[PYTHON] I studied with Kaggle Start Book on the subject of kaggle [Part 1]

1. Purpose

In a previous post, I used kaggle's Kickstarter Projects to verify the accuracy of each model. [I tried to compare the accuracy of machine learning models using kaggle as a theme] (https://qiita.com/Hawaii/items/4f0dd4d9cfabc4f6bb38)
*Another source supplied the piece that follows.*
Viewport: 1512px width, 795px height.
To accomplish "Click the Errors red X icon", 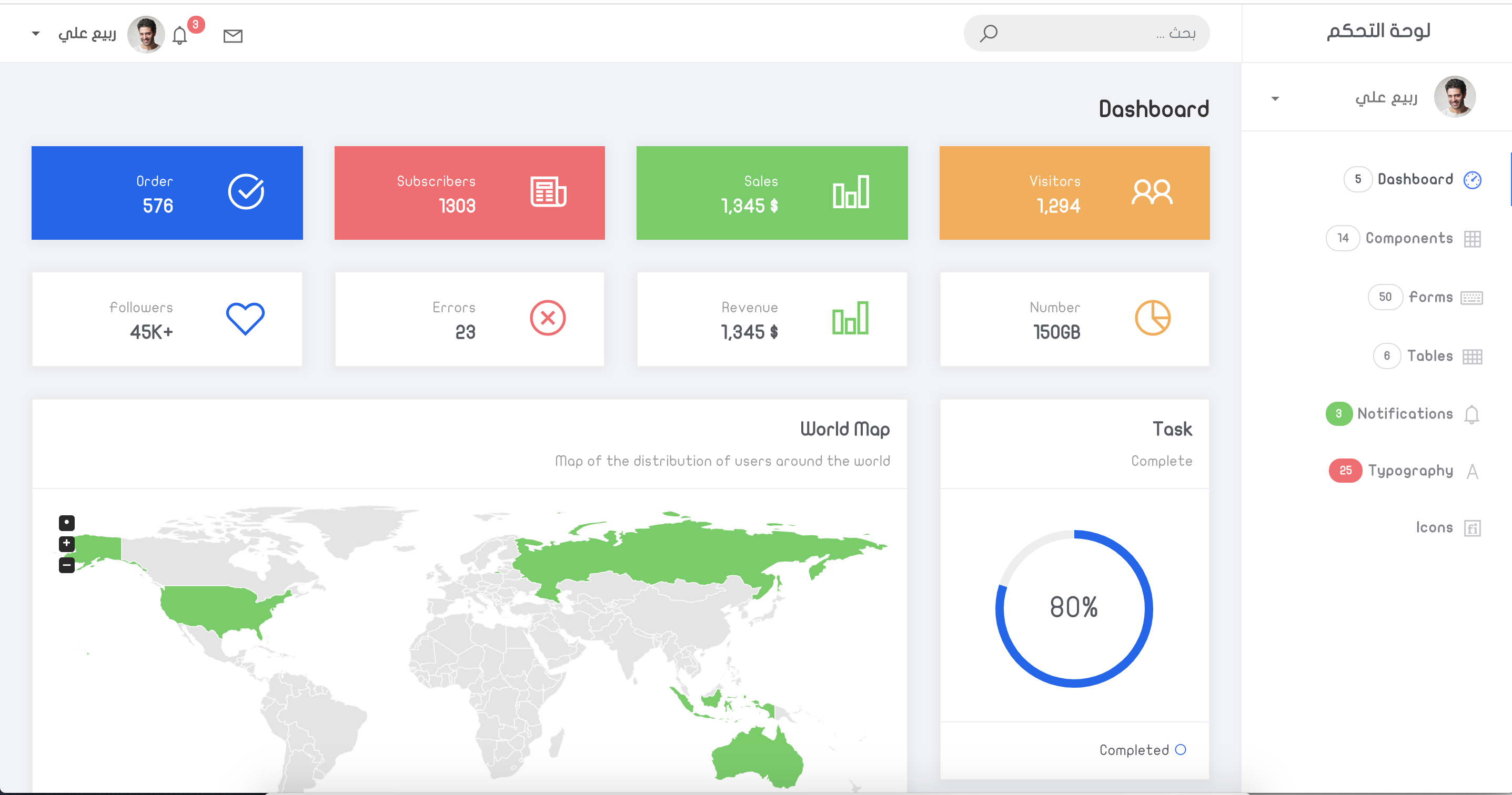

This time, while referring to that as well, ** the purpose is to disseminate the process of improving accuracy using the Kaggle Start Book released in March **. This time I learned a lot of new things, so I decided to divide it into the first part and the second part. Today's post is the first part.

◆ Subjects to be dealt with

Mainly, I would like to focus on the parts that I did not know. Specifically, there are three types: ** "Pandas-Profiling, LightGBM, Ensemble Learning" **.

→ This time, we will work on Pandas-Profiling and LightGBM.

◆ Others

It also describes the problems with each subject, the error, and the process of solving it, so if you did not go well, please read it.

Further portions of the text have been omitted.